Document running a simple example or test manually

zbeekman commented 5 years ago

The JOSS review asks reviewers to verify:

Example usage: Do the authors include examples of how to use the software (ideally to solve real-world analysis problems).

While the primary purpose of this work is to extend the build system and enable and validate portability and build system simplification, which it certainly has done, it would be good to include on the readme additional things, even though they may be more the responsibility of the upstream project. (Of course you can quote with attribution, where appropriate.)

I think at a minimum, there are two pieces of information that need to be included in---or linked to from---the readme:

How to run a very basic simulation once the software has been built, preferably with parallelism enabled.
How to run any existing unit/assessment/integration tests manually.

It's great that the CI pipeline does some assessment & acceptance testing automatically, but it would be beneficial for any human who wishes to verify that their installation is working to run some automated tests themselves, and setup and run a very simple example. Currently, there are no instructions on how to do this.

dmey commented 5 years ago

How to run a very basic simulation once the software has been built, preferably with parallelism enabled.

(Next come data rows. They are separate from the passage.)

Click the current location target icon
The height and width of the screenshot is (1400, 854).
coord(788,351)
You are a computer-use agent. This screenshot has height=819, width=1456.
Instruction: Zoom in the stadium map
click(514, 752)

I think this can be shown through the tutorial we already have in the GIS4WRF plugin. I can create a new one based on this and have it under the tutorials section in GIS4WRF to avoid creating an additional website for WRF-CMake. How does this sound @zbeekman, @letmaik?

zbeekman commented 5 years ago

A brief description with a link to more detailed instructions/documentation is fine, IMO, since the main point of the WRF-CMake project is to provide a new build system for the upstream project. You're certainly welcome to add your own details, but, for someone who has never used WRF before it would be good to point them in the right direction. You're welcome to add more detailed instructions/examples but pointing a user to existing WRF documentation upstream or in other projects would be suitable (for me at least) provided that it is sufficiently clear and up-to-date with this project/work.

letmaik commented 5 years ago

@zbeekman I would normally agree that linking to official WRF docs is the right thing to do. Unfortunately they are huge and in my opinion hard to follow. There's no simple end-to-end example as far as I see. That's why @dmey was suggesting using the existing GIS4WRF tutorial and copy it to a non-GUI tutorial. As a side effect we can also point users to the GIS/visualization capabilities of GIS4WRF, which is very helpful for such tutorials. It's a tiny bit of extra work but I think worth it.

zbeekman commented 5 years ago

It's a tiny bit of extra work but I think worth it.

Sounds good to me. If there are no easy to follow examples, then it may make sense to provide your own.

dmey commented 5 years ago

@zbeekman and @letmaik I have update the README.md with some clean up, and additional information re docs and example usage as requested. See https://github.com/WRF-CMake/WRF/blob/dmey/docs/README.md. The How to cite section will need to be completed if/once the paper is accepted but it would be good to start having a feedback on how to phrase this section as well.

With regards to the tutorial using WRF-CMake on the GIS4WRF website I link from the README.md, I am keeping it on a branch at https://github.com/GIS4WRF/gis4wrf.github.io/tree/dmey/tutorials just in case there are additional changes to make -- all changes from this branch are incorporated into the live website.

@letmaik are you happy with the revised installation section in README.md? I think it makes it easier/clearer to follow now esp with the additional brew section as I think that most macOS and Linux end-users will probably want to install using Homebrew/Linuxbrew since it makes things very straightforward.

@letmaik, @zbeekman raised a good point about testing (see 2.). I don't this we have addressed it -- let me know cos this may be a bit tricky to handle if have to support testing for end users...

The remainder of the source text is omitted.